Рядом с Алей (Федерольф-Шкодина) - страница 25

Репутацию честного человека Зубариха заработала почти сразу же, получив в стирку ворох грязного белья и заношенных до блеска брюк. В кармане одних она обнаружила перевязанную пачку крупных купюр. В хате никого не было, и, перестирав белье, она заставила первого пришедшего пересчитать деньги и расписаться в получении и тем заслужила полное доверие всех и разрешение пользоваться в их отсутствие ездовыми собаками и инвентарем. Время было зимнее, и бабка повалила и свезла на собаках достаточное количество стволов, чтобы построить хатенку, и даже ухитрилась, набрав по поселку кирпичей и обломков, сложить подобие печки. Но сложить ее с внутренними ходами не сумела, и топилась печь навылет, обогревая хатенку только во время топки и промерзая к утру.

Как и когда попала Зубариха в Туруханск, где она снова своими руками построила за один сезон избенку, которая также топилась навылет, мы не знали, но избенку она эту продала каким-то приезжим и построила третью по счету избу, с просторными сенями, тремя оконцами, тесовой крышей и завалинкой.

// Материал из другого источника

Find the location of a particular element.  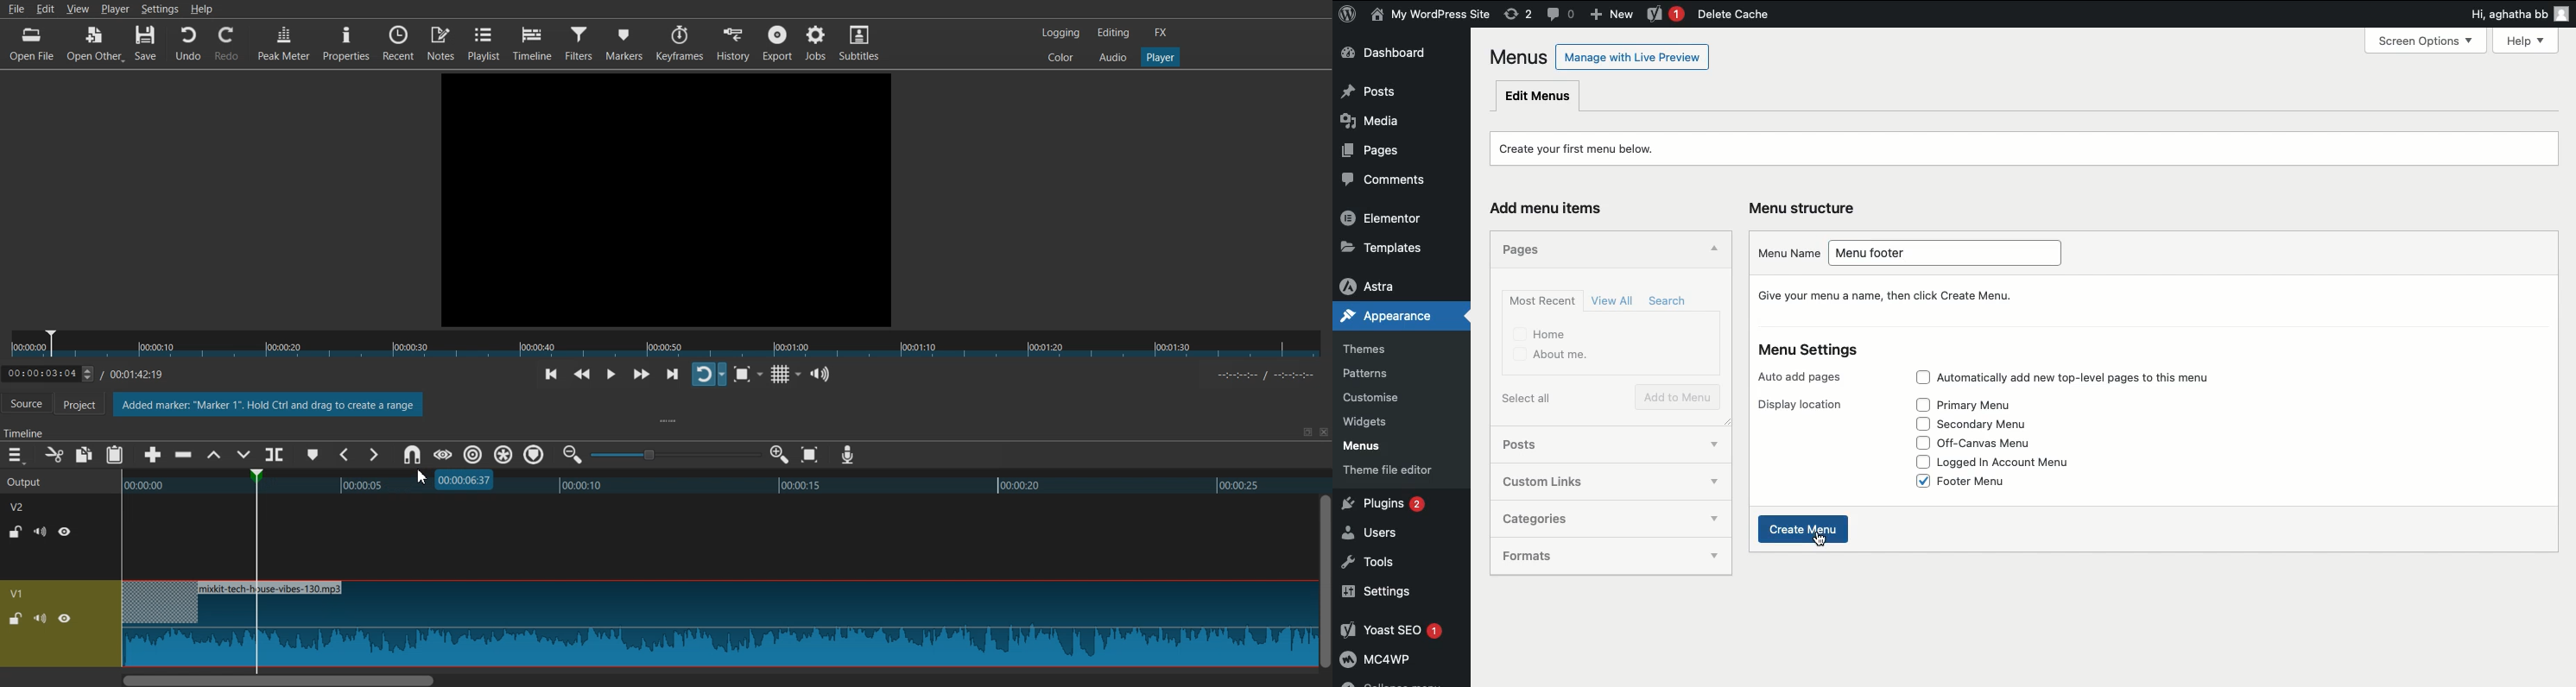

Player is located at coordinates (1162, 58).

Печника не было, и снова, уже из хорошего кирпича, бабка сложила печь, которая обогревала только во время топки. И вот в эту-то избу бабка пустила нас жить по приезде.

Наше устройство у Зубарихи объяснялось тем, что бабка сама была ссыльной, а хатенка была за пределами границы самого Туруханска, в так называемом «рабочем поселке», где все было много проще.

В доме тепло было только рядом с топящейся печью, у которой мы пристроили топчан для Али с тощим сенным матрасом. Я устроилась недалеко от дверей у стены, которая за ночь покрывалась изморозью, и, бывало, к утру волосы примерзали к стене. Семья старухи, дочь с мужем и пятью детьми, жила неподалеку, а у старухи в избе жил внук Генка – прелестный мальчик шести лет, совершенно неразвитой, но простодушный и веселый. В сильные морозы в избу пускали ездовую собаку Розу.

Зубариха приняла нас жить явно по причине моей работы в столовой, где, по ее расчетам, я должна была подворовывать, собирать куски и приносить их домой. Аля со старухой очень скоро нашла общий язык, о чем-то рассказывала ей, сидя за самоваром. Чай пили по-северному, по-рыбацки – без сахара. Просто хлебали кипяток, заедая его черными сухарями или хлебом с соленой тюлькой.

Когда мы обе бывали дома и было не очень холодно, ходили гулять по поселку, присматривались к лицам, прислушивались к местному говору. Прогулка заканчивалась на крутом берегу Енисея уже за околицей. Там мы не боялись быть услышанными, и Аля рассказывала о матери, об отце, о его работе, о своей юности во Франции, а затем о своей жизни в Москве у тети Лили, которая всячески ее поддерживала и в дальнейшем писала (не боясь!) длинные письма и присылала бумагу, книги и теплые вещи.